_Directions for this task_
For each record below, output its text exactly and skip any picture.

===== The data =====

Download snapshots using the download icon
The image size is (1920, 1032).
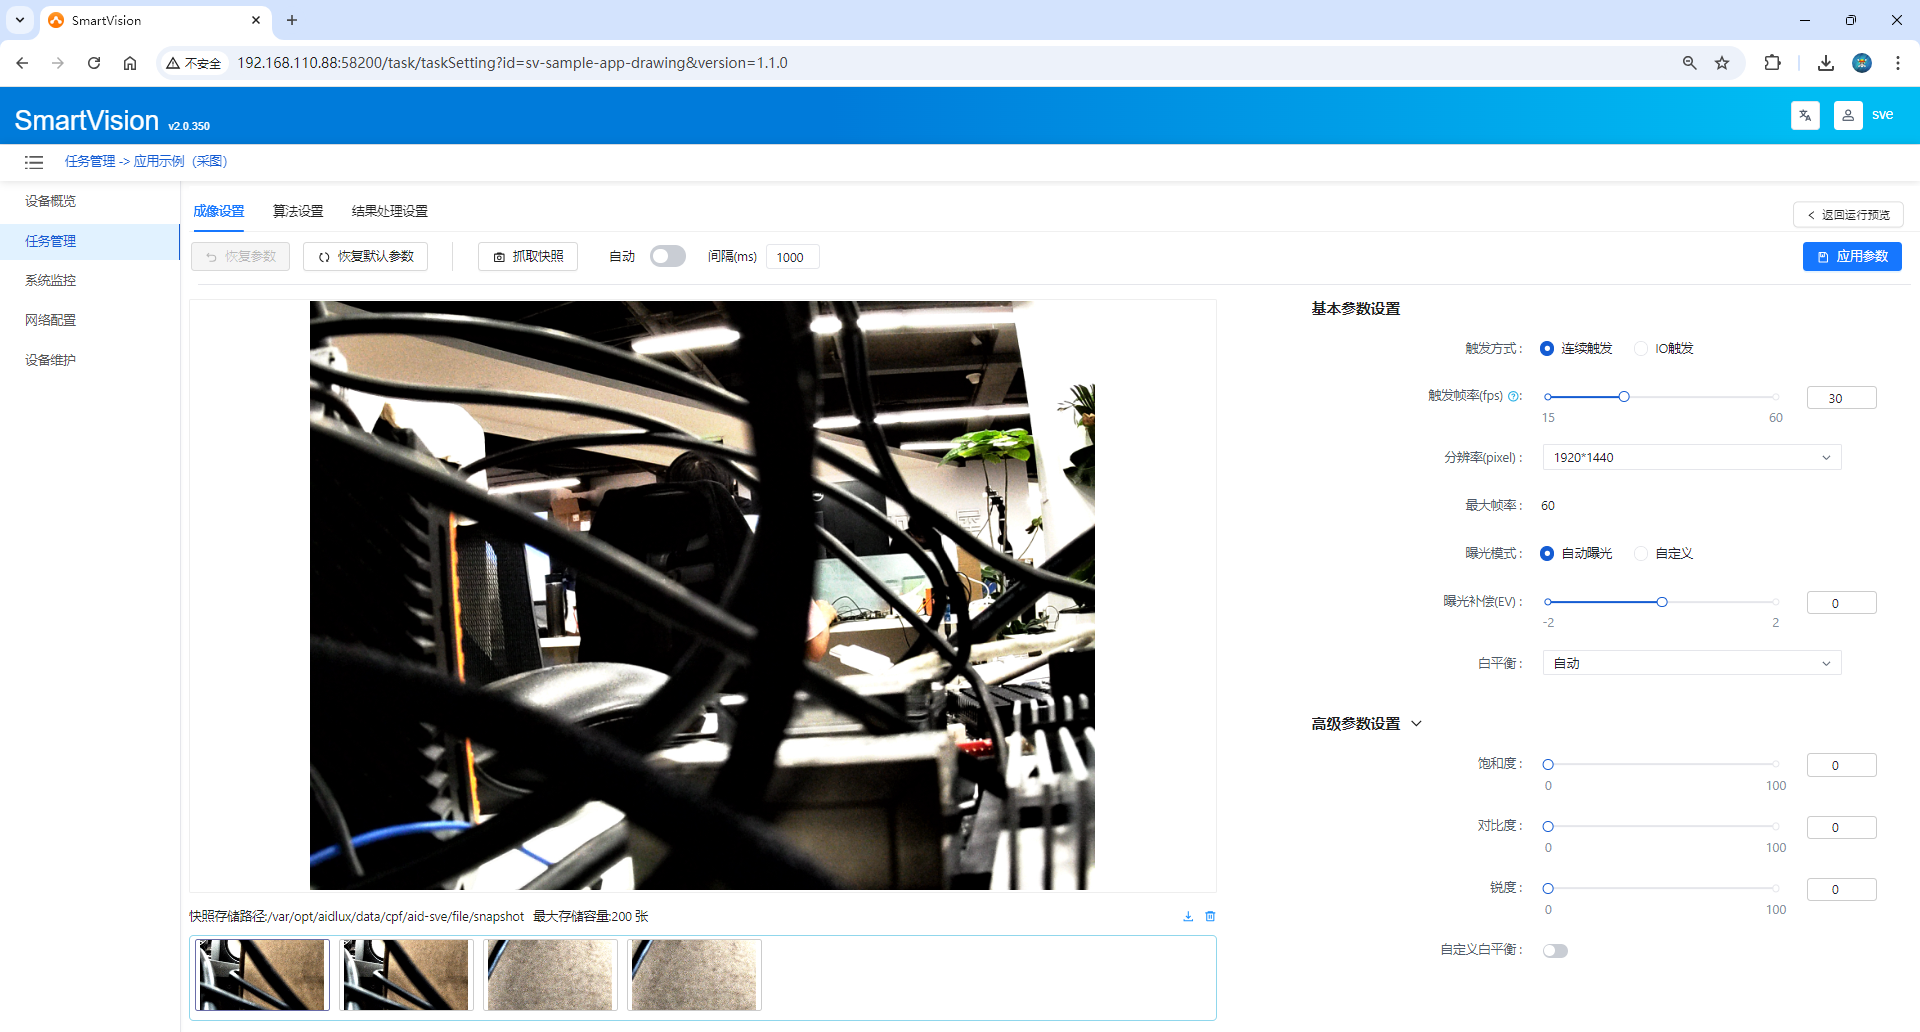(1188, 916)
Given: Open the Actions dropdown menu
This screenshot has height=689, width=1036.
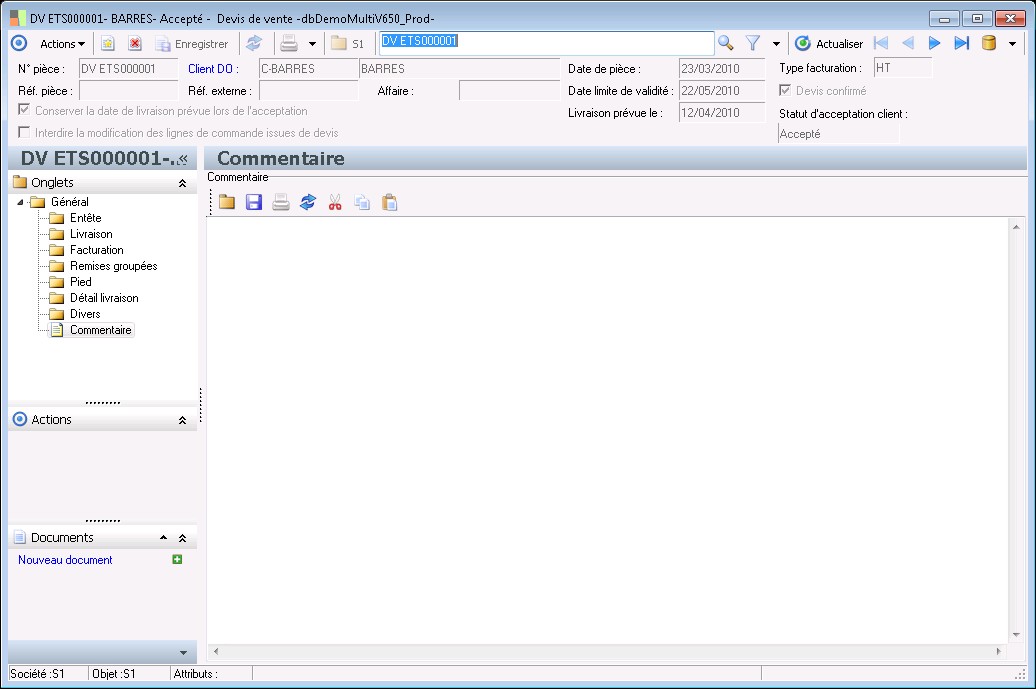Looking at the screenshot, I should point(62,44).
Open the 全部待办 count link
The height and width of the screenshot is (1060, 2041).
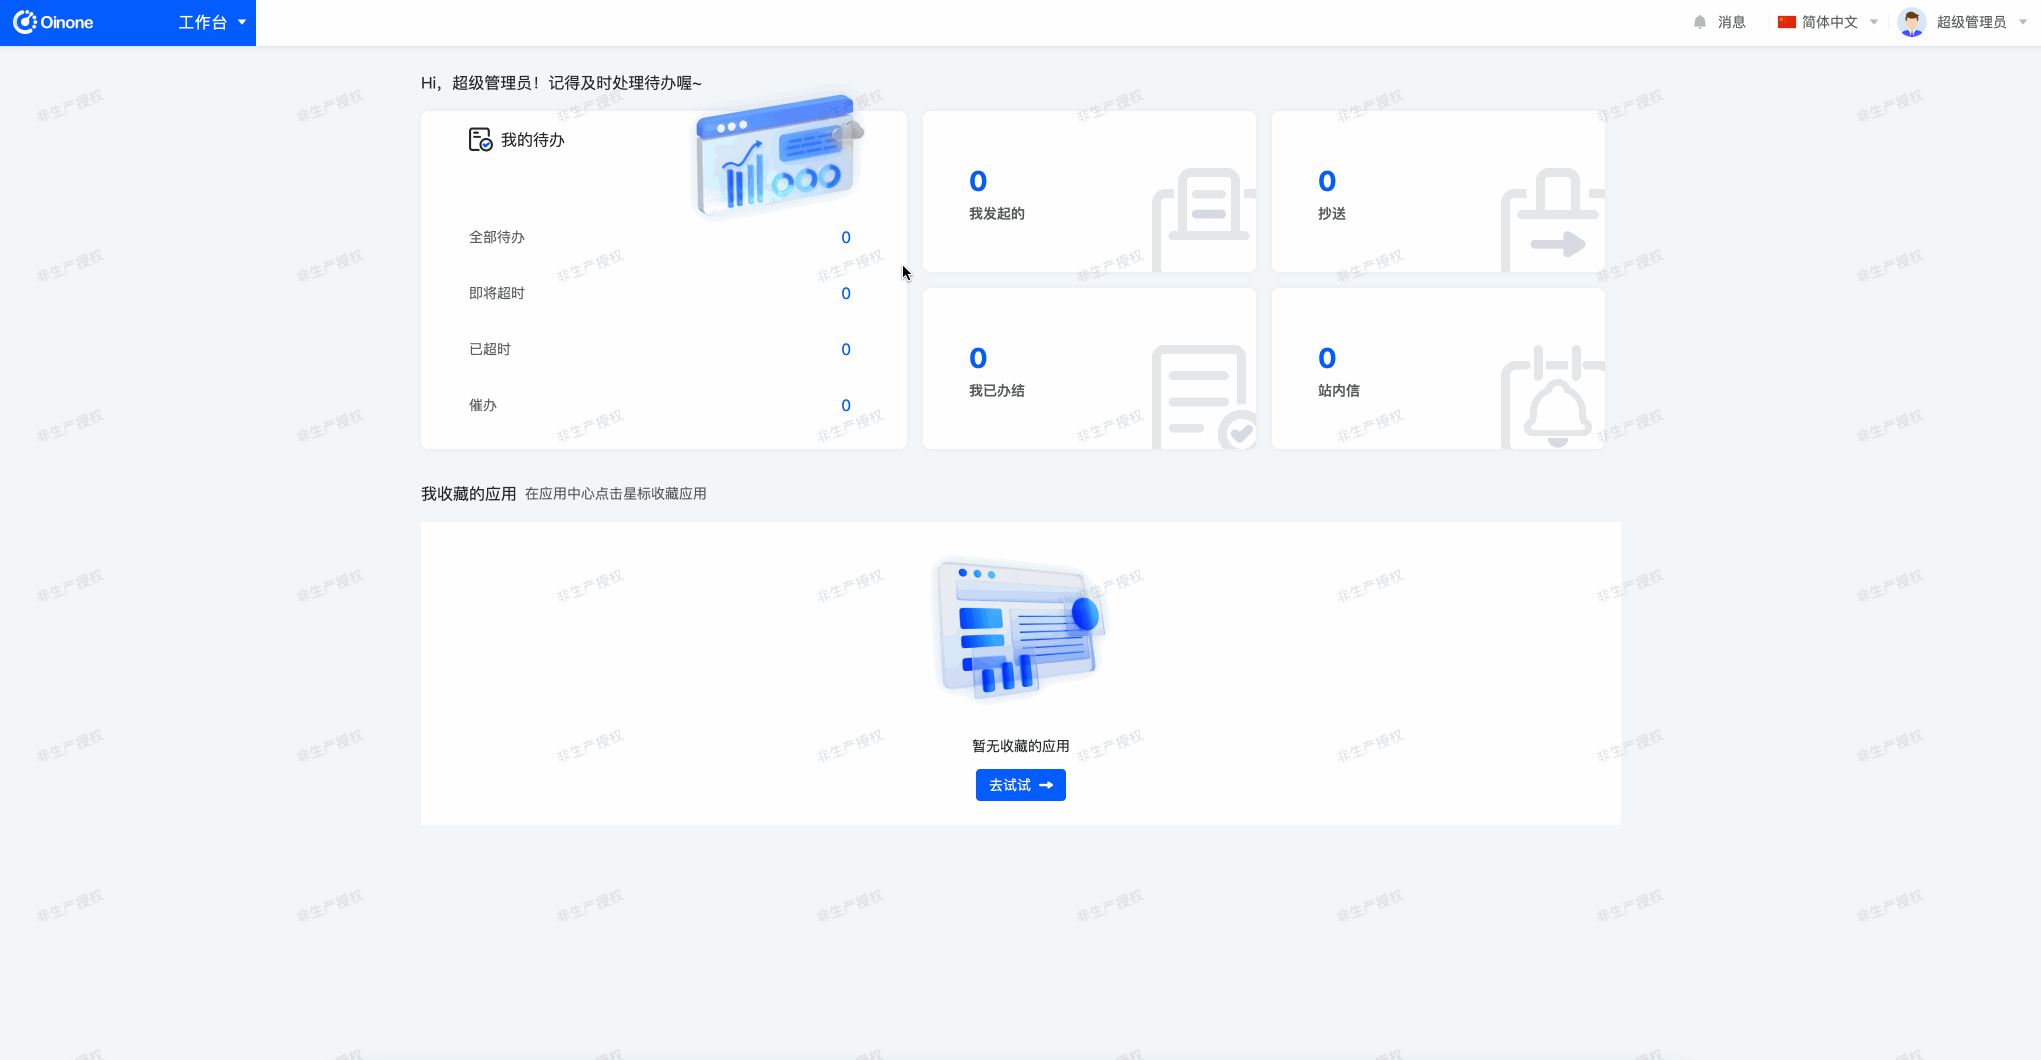(845, 238)
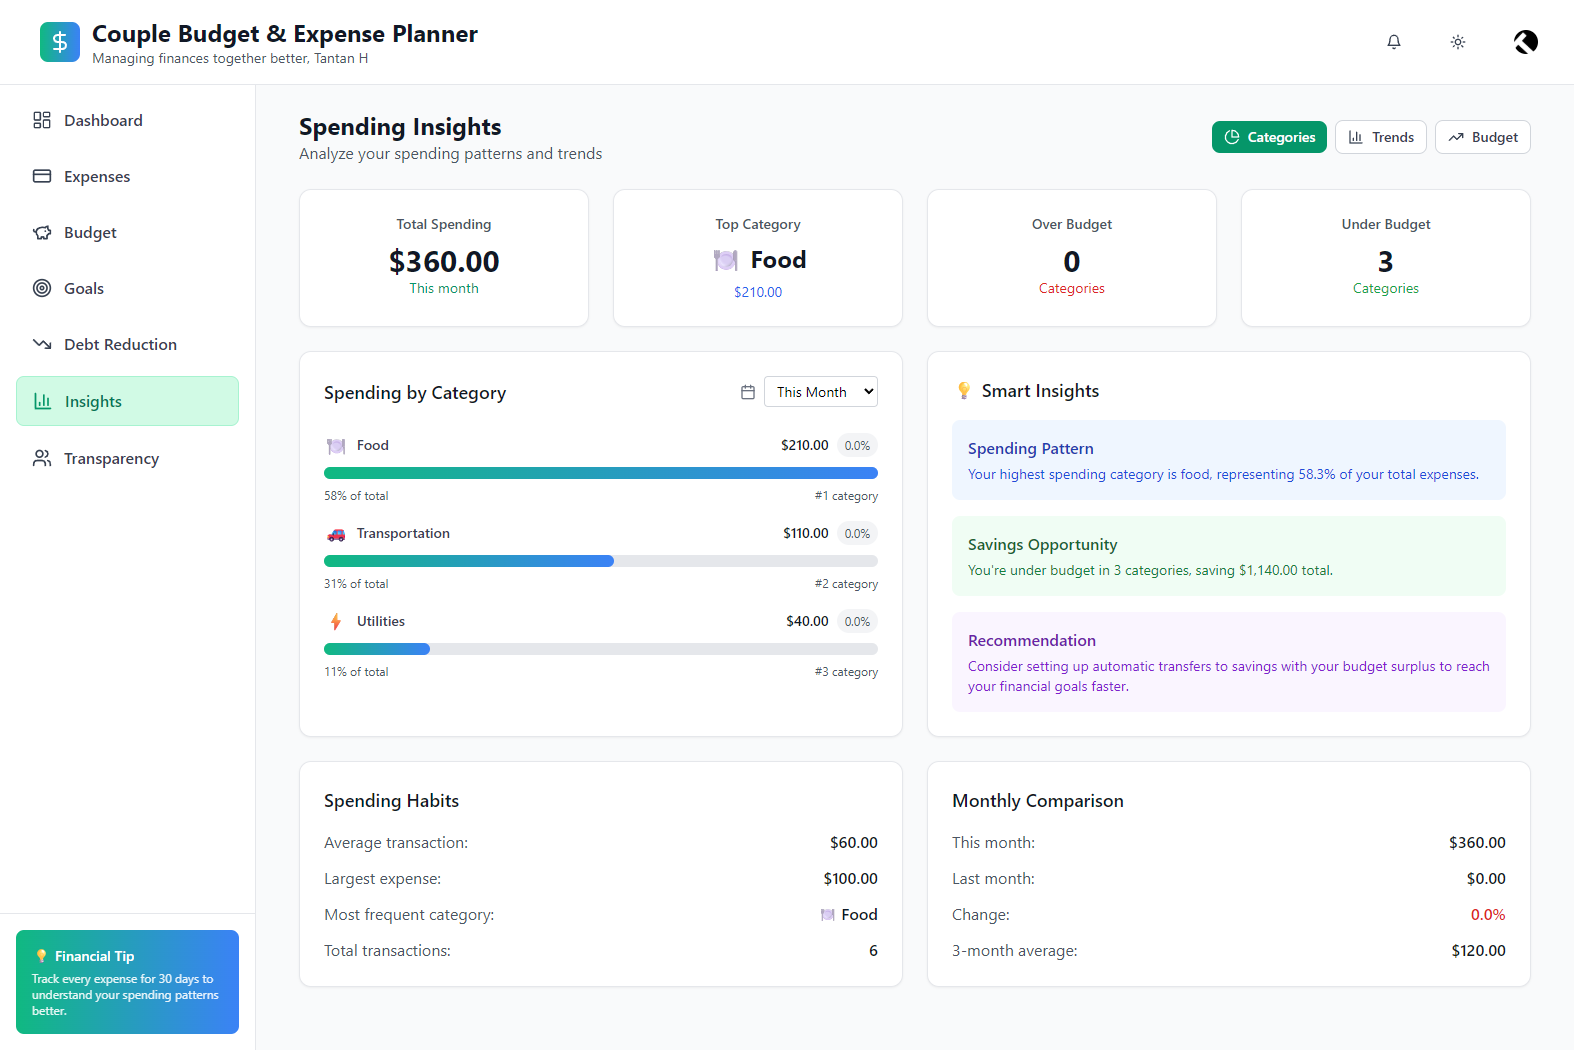
Task: Click the calendar icon beside This Month
Action: 748,392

=====

_Response to the exercise_
Download snapshots using the download icon
The image size is (1920, 1032).
(1188, 916)
Given: Open the Actions dropdown menu
This screenshot has height=689, width=1036.
Looking at the screenshot, I should point(62,44).
Open the 全部待办 count link
The height and width of the screenshot is (1060, 2041).
(845, 238)
Task: Click the calendar icon beside This Month
Action: 748,392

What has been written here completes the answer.